OLYMPIA — Republican state Sen. Kirk Pearson doesn’t like the vote-by-mail system and thinks putting a stamp on a return envelope is a poll tax.
And when Snohomish County voters realized they needed two stamps to mail back their November ballot due to its weight, they may have been discouraged from voting, he said.
The Monroe lawmaker has a remedy — have a lot more drop boxes installed around the state.
Pearson introduced Senate Bill 5472 to require at least one ballot drop box for every 15,000 registered voters in a county and a minimum of one box in each “city, town, and census-designated place in a county with a post office.”
It received a hearing Feb. 8 and passed the Senate Committee on State Government on Friday.
“It will allow people to not be disenfranchised,” Pearson testified in the hearing. “I think it will encourage more people to vote.”
The senator said many constituents in his 39th Legislative District must travel a long distance to find a box to return ballots postage-free.
Complying with such a law won’t be cheap or easy, Snohomish County Auditor Carolyn Weikel said.
There are now 12 permanent drop boxes in Snohomish County. The bill would require another 38 costing about $10,000 each, she said.
Finding places to put them is a challenge because if they are permanent, they must be accessible 24 hours a day, she said.
“People don’t want them permanently installed in their parking lot or in front of their business,” Weikel said.
Voters really like using drop boxes.
In the presidential election, 1,934,136 ballots were returned by Washington voters through a drop box, according to figures compiled by the Secretary of State’s Office. That is 57.5 percent of the 3,363,440 ballots cast.

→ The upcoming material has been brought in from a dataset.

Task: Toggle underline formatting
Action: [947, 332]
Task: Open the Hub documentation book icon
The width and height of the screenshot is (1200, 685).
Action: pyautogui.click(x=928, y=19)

In Snohomish County, 233,853 ballots came in via a drop box, accessible voting site or one of the mobile drop box vans deployed in the final days of the election. That amounted to 65 percent of the ballots counted.
In the legislative hearing, a representative of the Washington State Association of County Auditors asked whether in lieu of a law, they could be allowed to work with the Secretary of State’s Office on new rules to improve access to drop boxes.
“It is complicated. But we hear you,” Thurston County Auditor Mary Hall told lawmakers on the committee. “Let us come up with a solution that will work for everybody.”
Lori Augino, state elections director, told lawmakers a rule-making process could possibly be finished in time to get additional drop boxes installed for the November elections.
Pearson said he wasn’t going to set aside the bill.
“That’s a nice offer from them but sometimes people forget,” Pearson said. “I want to move this as far as I can.”